(Target pointing data)
══════════

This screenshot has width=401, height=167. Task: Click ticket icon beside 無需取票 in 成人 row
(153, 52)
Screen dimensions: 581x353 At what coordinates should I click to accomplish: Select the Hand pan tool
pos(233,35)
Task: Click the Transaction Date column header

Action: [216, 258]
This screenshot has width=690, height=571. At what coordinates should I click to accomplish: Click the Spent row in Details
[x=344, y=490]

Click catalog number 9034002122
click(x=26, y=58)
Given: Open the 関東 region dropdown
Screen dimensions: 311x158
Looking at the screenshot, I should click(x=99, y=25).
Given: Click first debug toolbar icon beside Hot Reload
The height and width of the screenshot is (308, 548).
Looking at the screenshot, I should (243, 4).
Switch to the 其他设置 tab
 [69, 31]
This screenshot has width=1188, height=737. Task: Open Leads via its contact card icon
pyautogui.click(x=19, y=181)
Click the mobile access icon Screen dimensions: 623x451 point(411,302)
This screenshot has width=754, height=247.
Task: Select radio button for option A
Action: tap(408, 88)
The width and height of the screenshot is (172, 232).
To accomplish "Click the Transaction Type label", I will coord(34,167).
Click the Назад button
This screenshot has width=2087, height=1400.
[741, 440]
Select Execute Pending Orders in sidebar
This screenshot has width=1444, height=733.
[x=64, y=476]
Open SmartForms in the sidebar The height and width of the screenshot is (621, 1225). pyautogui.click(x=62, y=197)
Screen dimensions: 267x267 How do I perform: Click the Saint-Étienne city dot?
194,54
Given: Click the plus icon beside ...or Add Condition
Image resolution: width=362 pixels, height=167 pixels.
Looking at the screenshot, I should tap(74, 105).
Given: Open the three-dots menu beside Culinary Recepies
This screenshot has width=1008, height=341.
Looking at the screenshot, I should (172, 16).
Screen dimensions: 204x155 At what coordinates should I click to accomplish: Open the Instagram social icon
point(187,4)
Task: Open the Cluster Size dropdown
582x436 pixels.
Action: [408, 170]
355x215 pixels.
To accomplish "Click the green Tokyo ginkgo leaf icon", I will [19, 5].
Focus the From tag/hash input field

══════════

### Required task
Copy out every one of the items above, swapping each "Screen dimensions" for "Screen size" and leaving everything else as it is.

### Response to this exercise
This screenshot has width=401, height=167. Task: Click ticket icon beside 無需取票 in 成人 row
(153, 52)
Screen size: 581x353 At what coordinates should I click to accomplish: Select the Hand pan tool
pos(233,35)
Task: Click the Transaction Date column header

Action: [216, 258]
This screenshot has width=690, height=571. At what coordinates should I click to accomplish: Click the Spent row in Details
[x=344, y=490]

Click catalog number 9034002122
click(x=26, y=58)
Given: Open the 関東 region dropdown
Screen size: 311x158
Looking at the screenshot, I should click(x=99, y=25).
Given: Click first debug toolbar icon beside Hot Reload
The height and width of the screenshot is (308, 548).
Looking at the screenshot, I should (243, 4).
Switch to the 其他设置 tab
 [69, 31]
This screenshot has width=1188, height=737. Task: Open Leads via its contact card icon
pyautogui.click(x=19, y=181)
Click the mobile access icon Screen size: 623x451 point(411,302)
This screenshot has width=754, height=247.
Task: Select radio button for option A
Action: tap(408, 88)
The width and height of the screenshot is (172, 232).
To accomplish "Click the Transaction Type label", I will coord(34,167).
Click the Назад button
This screenshot has width=2087, height=1400.
[741, 440]
Select Execute Pending Orders in sidebar
This screenshot has width=1444, height=733.
[x=64, y=476]
Open SmartForms in the sidebar The height and width of the screenshot is (621, 1225). pyautogui.click(x=62, y=197)
Screen size: 267x267 How do I perform: Click the Saint-Étienne city dot?
194,54
Given: Click the plus icon beside ...or Add Condition
Image resolution: width=362 pixels, height=167 pixels.
Looking at the screenshot, I should tap(74, 105).
Given: Open the three-dots menu beside Culinary Recepies
This screenshot has width=1008, height=341.
Looking at the screenshot, I should (172, 16).
Screen size: 204x155 At what coordinates should I click to accomplish: Open the Instagram social icon
point(187,4)
Task: Open the Cluster Size dropdown
582x436 pixels.
Action: [408, 170]
355x215 pixels.
To accomplish "Click the green Tokyo ginkgo leaf icon", I will [19, 5].
Focus the From tag/hash input field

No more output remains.